## Assignment
Return each line, exactly as given, from the one containing "fultonstreetjazz.com (27, 722)" through the end of the entries below, and skip the rest.

___ Information given

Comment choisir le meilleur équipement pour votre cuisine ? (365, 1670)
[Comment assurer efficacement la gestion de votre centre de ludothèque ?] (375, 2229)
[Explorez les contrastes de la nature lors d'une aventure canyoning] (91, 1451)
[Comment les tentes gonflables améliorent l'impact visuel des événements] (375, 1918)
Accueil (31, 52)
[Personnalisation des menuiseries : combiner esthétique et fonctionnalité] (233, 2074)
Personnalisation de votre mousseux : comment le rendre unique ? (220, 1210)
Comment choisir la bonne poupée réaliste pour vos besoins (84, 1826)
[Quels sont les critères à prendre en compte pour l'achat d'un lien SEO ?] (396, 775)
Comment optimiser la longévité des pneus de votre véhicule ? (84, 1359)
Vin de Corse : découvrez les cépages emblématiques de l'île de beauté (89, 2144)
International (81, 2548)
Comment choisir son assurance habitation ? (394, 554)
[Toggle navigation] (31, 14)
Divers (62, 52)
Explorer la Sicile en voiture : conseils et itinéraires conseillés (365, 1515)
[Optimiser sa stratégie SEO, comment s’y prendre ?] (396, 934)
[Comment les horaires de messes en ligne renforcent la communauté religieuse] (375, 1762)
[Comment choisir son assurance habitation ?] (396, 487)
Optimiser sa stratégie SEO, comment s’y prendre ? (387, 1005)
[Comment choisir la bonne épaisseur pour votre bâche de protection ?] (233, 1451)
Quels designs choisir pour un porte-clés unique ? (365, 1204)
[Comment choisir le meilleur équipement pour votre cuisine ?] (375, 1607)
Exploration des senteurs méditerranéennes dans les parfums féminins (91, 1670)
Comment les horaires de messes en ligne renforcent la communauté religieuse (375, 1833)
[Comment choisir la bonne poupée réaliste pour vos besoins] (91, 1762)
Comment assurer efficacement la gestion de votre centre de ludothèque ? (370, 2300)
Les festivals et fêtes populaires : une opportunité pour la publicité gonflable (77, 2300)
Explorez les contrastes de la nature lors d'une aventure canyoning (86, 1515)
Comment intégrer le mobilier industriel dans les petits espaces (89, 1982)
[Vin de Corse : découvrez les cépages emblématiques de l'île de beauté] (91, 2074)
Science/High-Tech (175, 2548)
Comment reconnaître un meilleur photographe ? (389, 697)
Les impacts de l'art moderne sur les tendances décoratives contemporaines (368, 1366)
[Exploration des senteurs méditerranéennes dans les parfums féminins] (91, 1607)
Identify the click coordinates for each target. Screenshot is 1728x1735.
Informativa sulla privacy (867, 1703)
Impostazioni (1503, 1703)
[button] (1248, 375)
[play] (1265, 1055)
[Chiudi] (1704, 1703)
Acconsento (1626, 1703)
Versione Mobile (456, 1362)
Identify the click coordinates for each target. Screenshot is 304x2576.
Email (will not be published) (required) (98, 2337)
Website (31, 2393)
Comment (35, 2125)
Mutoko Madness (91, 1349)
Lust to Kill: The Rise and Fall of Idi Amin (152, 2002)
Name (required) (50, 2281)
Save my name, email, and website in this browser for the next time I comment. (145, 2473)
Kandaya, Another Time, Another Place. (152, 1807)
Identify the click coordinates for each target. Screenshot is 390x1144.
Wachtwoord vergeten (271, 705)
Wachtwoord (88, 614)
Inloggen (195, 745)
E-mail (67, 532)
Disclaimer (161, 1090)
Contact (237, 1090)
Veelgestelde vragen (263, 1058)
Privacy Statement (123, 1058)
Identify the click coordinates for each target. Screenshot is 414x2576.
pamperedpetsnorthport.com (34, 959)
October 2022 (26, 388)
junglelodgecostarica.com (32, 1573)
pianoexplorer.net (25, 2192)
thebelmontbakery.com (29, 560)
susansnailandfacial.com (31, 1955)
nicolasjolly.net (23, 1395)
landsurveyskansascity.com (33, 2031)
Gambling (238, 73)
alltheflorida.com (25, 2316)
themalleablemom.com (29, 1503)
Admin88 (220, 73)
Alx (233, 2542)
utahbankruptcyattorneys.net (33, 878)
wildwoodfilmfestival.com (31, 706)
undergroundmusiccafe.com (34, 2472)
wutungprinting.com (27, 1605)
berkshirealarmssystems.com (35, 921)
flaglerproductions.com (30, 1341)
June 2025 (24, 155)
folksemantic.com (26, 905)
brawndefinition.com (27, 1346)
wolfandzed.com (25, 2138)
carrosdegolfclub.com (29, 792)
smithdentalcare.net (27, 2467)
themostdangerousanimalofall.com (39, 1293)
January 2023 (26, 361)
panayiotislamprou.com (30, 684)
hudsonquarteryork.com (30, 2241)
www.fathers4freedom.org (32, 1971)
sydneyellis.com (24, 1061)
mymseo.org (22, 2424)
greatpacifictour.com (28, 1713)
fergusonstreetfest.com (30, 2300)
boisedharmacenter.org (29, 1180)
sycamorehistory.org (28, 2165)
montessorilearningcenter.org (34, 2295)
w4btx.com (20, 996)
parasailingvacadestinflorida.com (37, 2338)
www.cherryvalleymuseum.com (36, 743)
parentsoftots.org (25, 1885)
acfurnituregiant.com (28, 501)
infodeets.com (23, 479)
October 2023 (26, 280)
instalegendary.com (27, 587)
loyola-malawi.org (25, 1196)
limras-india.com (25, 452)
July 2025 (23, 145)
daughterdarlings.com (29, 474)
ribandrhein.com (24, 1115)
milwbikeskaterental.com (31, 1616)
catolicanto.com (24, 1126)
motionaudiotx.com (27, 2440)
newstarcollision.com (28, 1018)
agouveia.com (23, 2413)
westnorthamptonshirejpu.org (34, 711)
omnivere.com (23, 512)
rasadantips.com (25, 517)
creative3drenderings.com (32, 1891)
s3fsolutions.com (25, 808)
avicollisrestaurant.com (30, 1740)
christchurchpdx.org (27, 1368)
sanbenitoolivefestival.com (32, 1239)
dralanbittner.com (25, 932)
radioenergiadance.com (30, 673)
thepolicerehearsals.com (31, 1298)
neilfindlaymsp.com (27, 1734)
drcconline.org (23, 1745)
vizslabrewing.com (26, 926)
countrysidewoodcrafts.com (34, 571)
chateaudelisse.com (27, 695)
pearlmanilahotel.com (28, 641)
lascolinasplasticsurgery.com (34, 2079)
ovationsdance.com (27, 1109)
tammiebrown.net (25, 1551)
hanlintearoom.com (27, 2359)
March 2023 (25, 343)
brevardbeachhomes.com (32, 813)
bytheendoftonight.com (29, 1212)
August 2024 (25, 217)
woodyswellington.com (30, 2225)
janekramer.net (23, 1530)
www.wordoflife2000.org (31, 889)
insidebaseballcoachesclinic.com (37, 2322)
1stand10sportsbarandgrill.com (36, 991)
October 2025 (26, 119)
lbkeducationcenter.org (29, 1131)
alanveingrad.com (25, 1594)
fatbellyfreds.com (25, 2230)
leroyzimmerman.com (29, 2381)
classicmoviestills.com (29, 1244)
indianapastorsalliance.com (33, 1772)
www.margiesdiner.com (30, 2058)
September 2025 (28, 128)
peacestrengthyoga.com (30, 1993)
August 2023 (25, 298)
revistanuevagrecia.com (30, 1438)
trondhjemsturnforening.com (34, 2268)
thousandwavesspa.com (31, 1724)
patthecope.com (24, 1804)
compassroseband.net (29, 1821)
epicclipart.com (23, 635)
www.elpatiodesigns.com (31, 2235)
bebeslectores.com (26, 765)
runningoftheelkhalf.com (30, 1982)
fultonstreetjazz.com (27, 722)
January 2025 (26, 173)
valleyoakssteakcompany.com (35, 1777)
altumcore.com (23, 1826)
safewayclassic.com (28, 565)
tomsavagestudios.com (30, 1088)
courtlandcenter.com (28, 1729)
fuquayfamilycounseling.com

______

## Task result
fultonstreetjazz.com (27, 722)
January 2025 (26, 173)
valleyoakssteakcompany.com (35, 1777)
altumcore.com (23, 1826)
safewayclassic.com (28, 565)
tomsavagestudios.com (30, 1088)
courtlandcenter.com (28, 1729)
fuquayfamilycounseling.com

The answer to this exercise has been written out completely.